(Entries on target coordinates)
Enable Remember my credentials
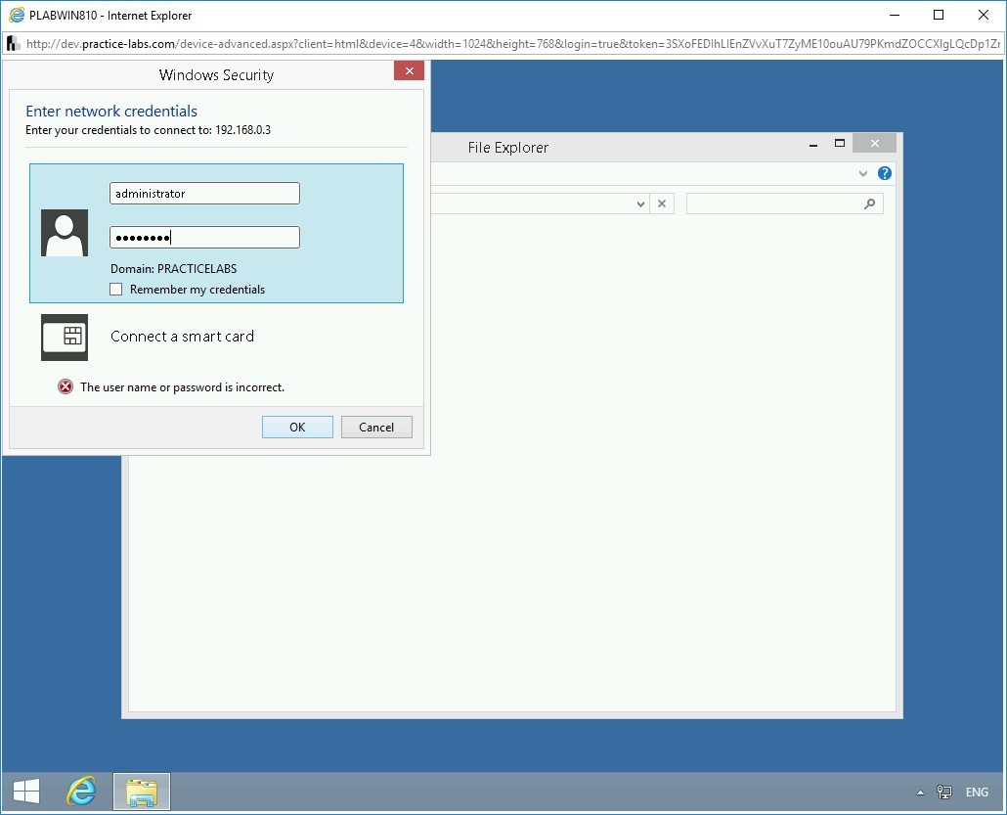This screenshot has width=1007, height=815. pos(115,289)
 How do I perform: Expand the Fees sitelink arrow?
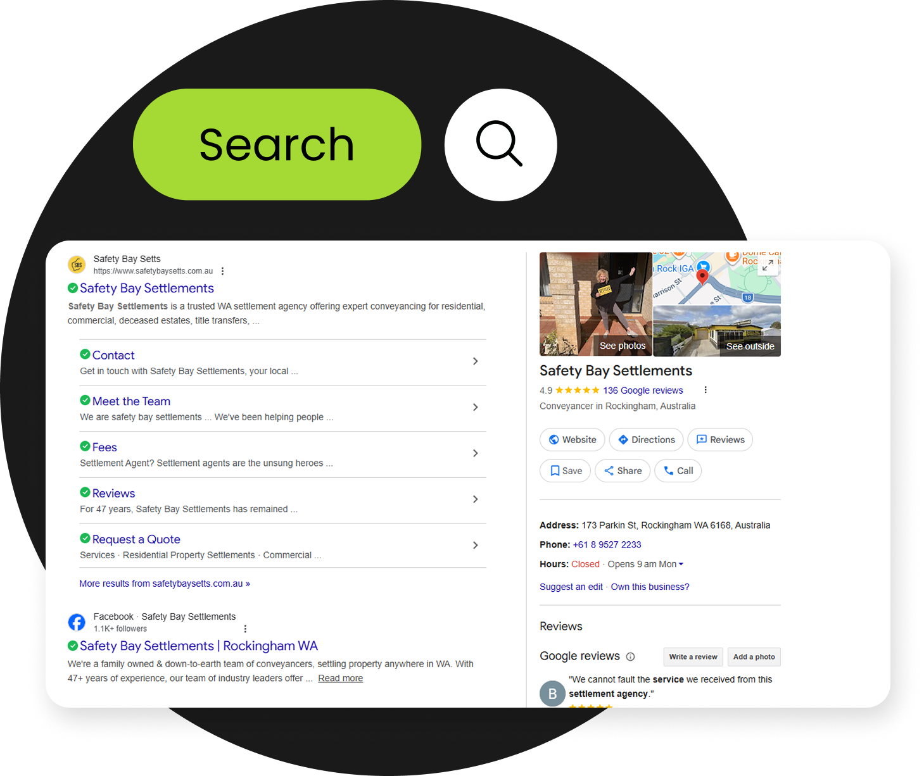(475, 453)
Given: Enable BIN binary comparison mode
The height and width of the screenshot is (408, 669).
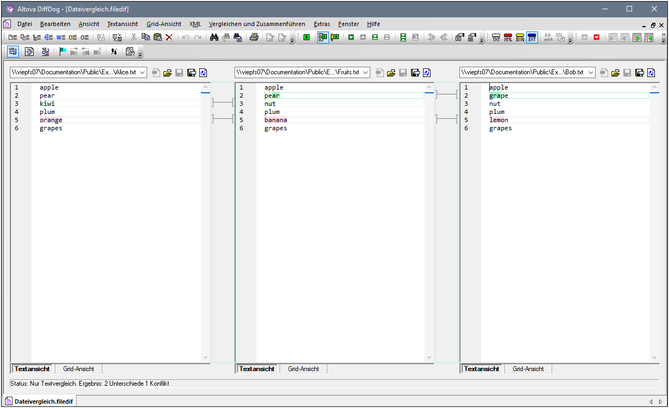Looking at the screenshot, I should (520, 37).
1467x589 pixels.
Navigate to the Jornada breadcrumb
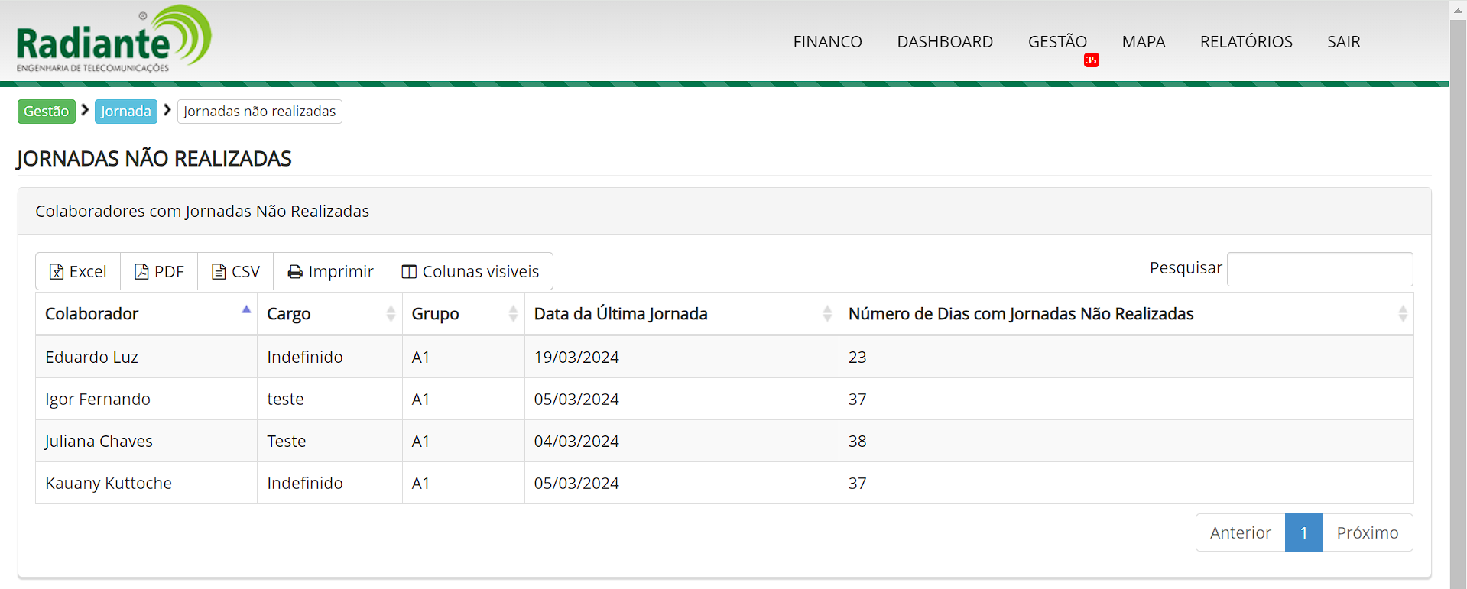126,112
--
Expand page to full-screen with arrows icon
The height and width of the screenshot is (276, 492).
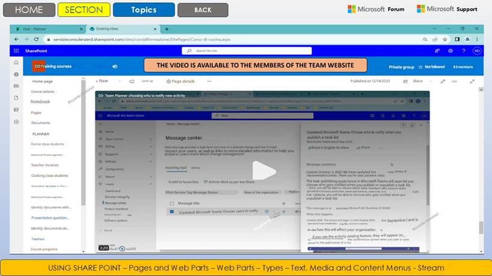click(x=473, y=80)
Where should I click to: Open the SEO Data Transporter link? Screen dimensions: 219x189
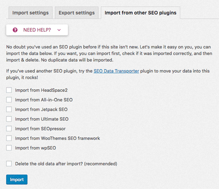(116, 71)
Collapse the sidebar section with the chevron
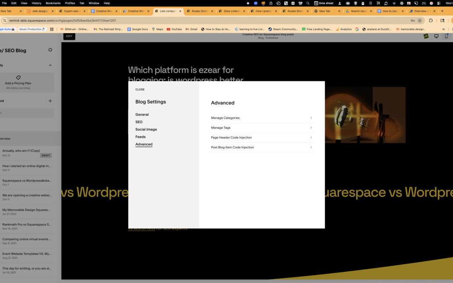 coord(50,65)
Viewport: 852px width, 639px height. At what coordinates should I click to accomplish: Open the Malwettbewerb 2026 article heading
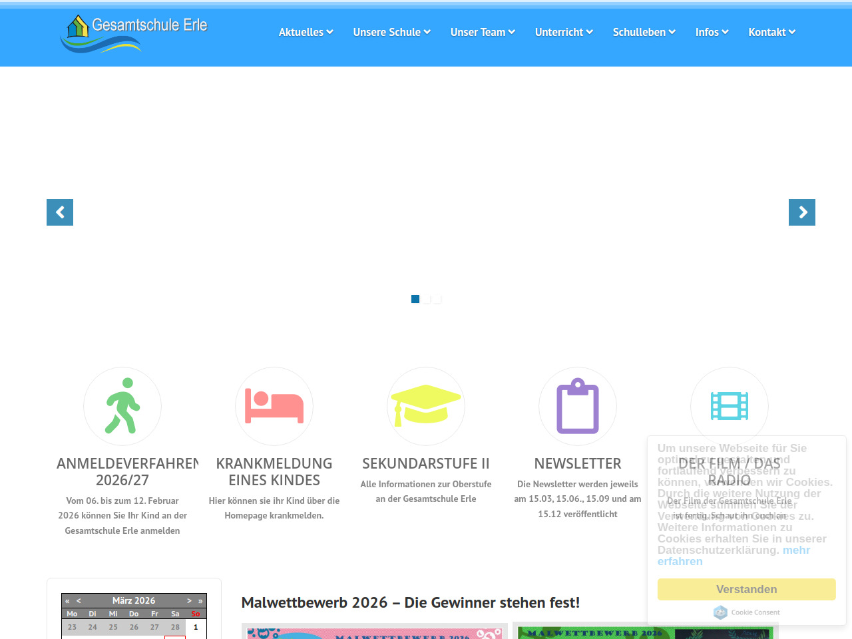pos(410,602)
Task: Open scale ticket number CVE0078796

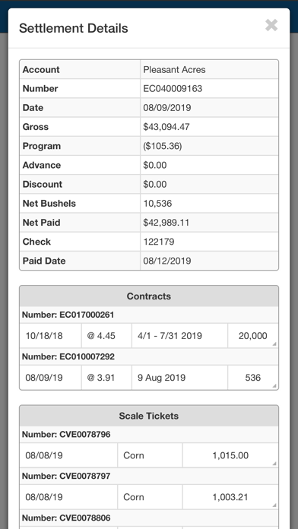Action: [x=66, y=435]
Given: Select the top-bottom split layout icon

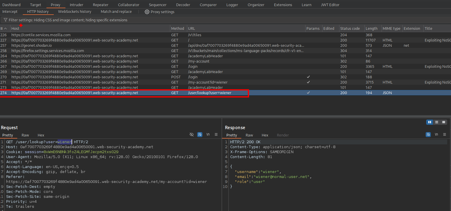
...
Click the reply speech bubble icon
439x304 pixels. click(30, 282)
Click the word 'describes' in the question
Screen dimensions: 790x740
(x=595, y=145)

PROBLEM TO WORK ON
Arrange everything in the items from the line containing "Collapse the sidebar section with the chevron" down to the line containing "Given: Select the" as a numbered list, skipping blank lines. Leave the pictures out of the answer.

RESPONSE TO THE EXERCISE
1. Collapse the sidebar section with the chevron
2.  coord(50,65)
3. Viewport: 852px width, 639px height. At what coordinates should I click to accomplish: Open the Malwettbewerb 2026 article heading
4. pos(410,602)
5. Task: Open scale ticket number CVE0078796
6. Action: [x=66, y=435]
7. Given: Select the top-bottom split layout icon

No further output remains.